■ Element and text position data:

- - -

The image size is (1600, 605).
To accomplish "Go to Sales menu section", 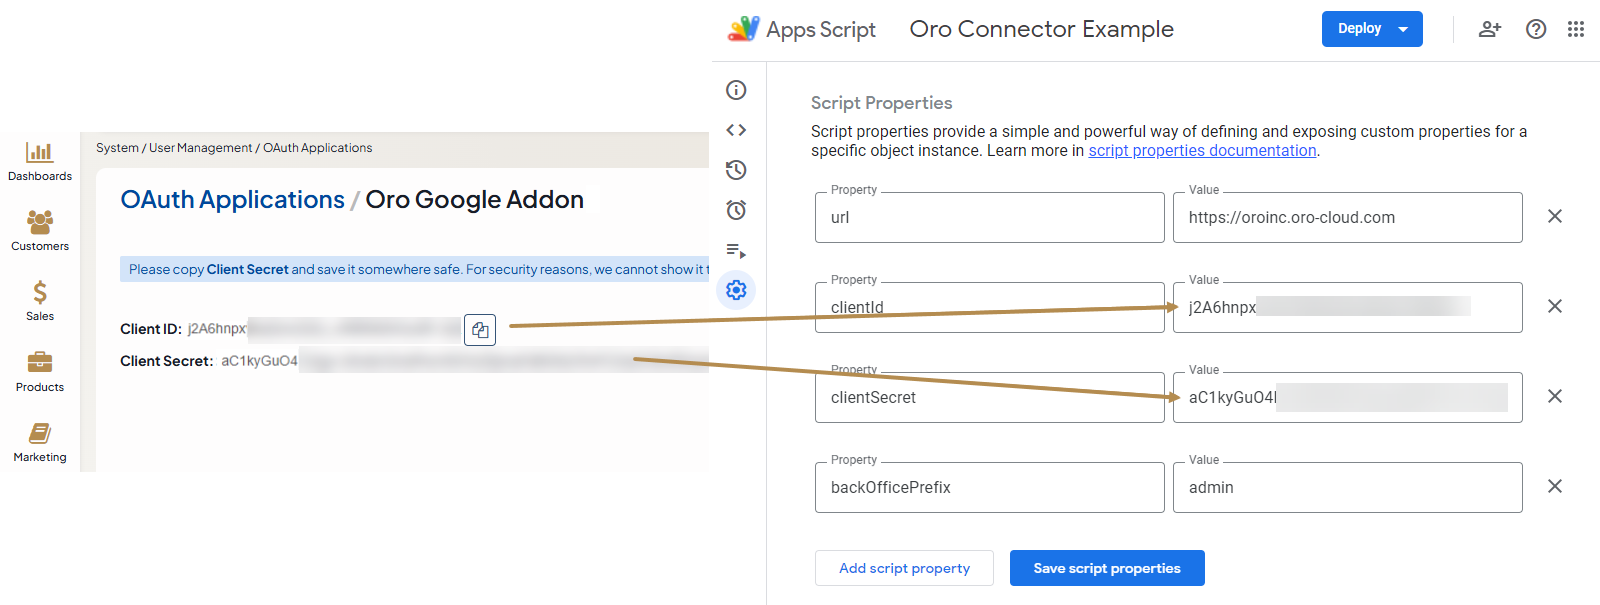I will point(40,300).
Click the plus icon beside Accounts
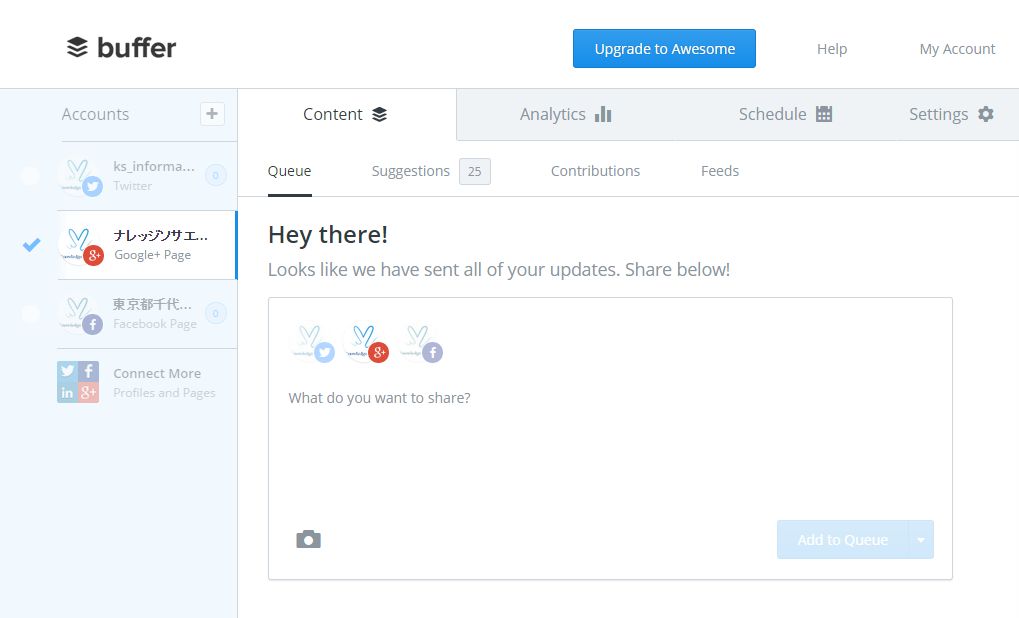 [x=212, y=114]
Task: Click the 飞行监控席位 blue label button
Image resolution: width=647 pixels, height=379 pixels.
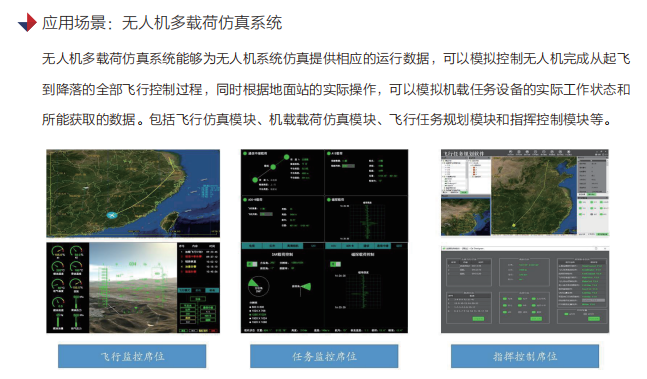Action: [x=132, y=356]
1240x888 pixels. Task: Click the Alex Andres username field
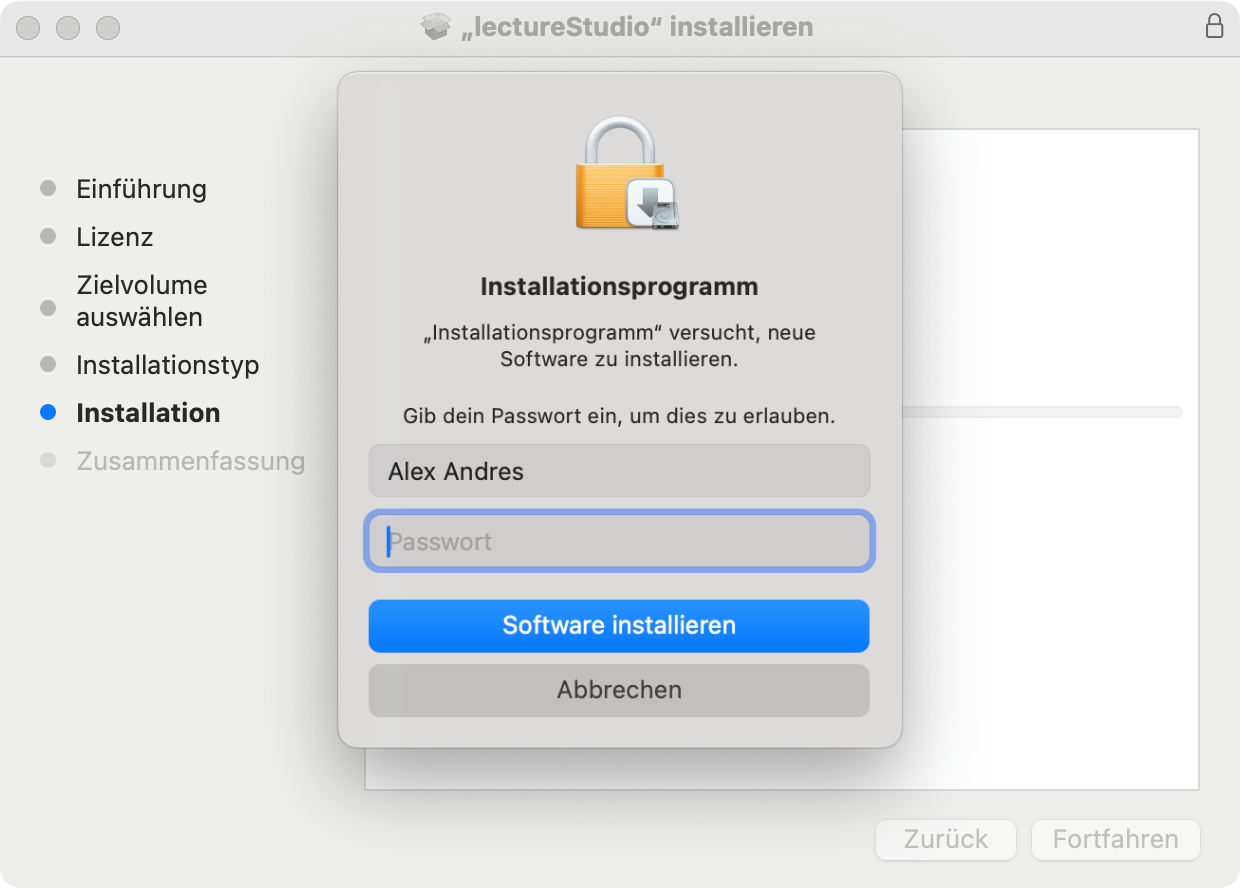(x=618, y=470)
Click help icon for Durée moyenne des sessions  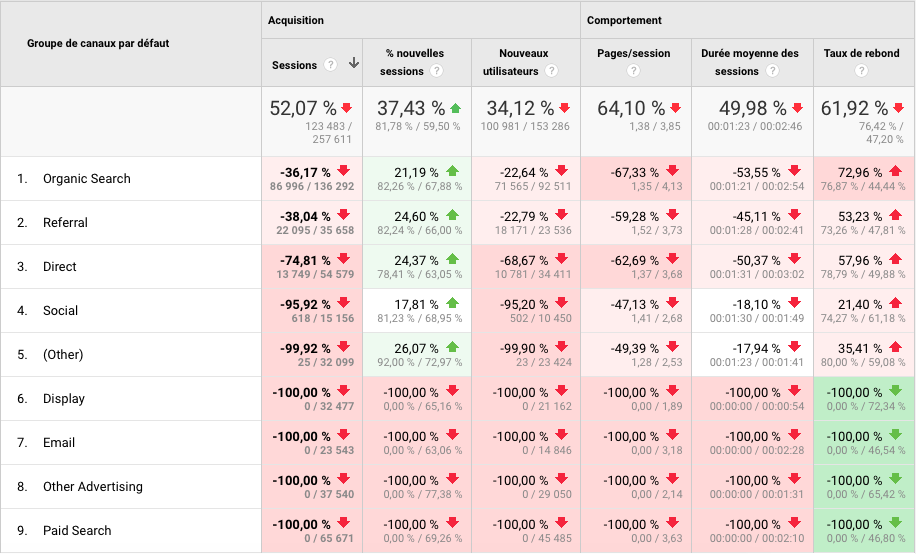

- - -

■ What this task involves:
Give the data from the line containing "1240x888 pixels. Task: Click" through the end of the data, inclusive, as a Markdown table with the columns Row and Data line, one numbered row per line and no blank lines. Leave the pictures out.

■ Exercise answer:
| Row | Data line |
|---|---|
| 1 | 1240x888 pixels. Task: Click the Alex Andres username field |
| 2 | (x=618, y=470) |
| 3 | Click help icon for Durée moyenne des sessions   |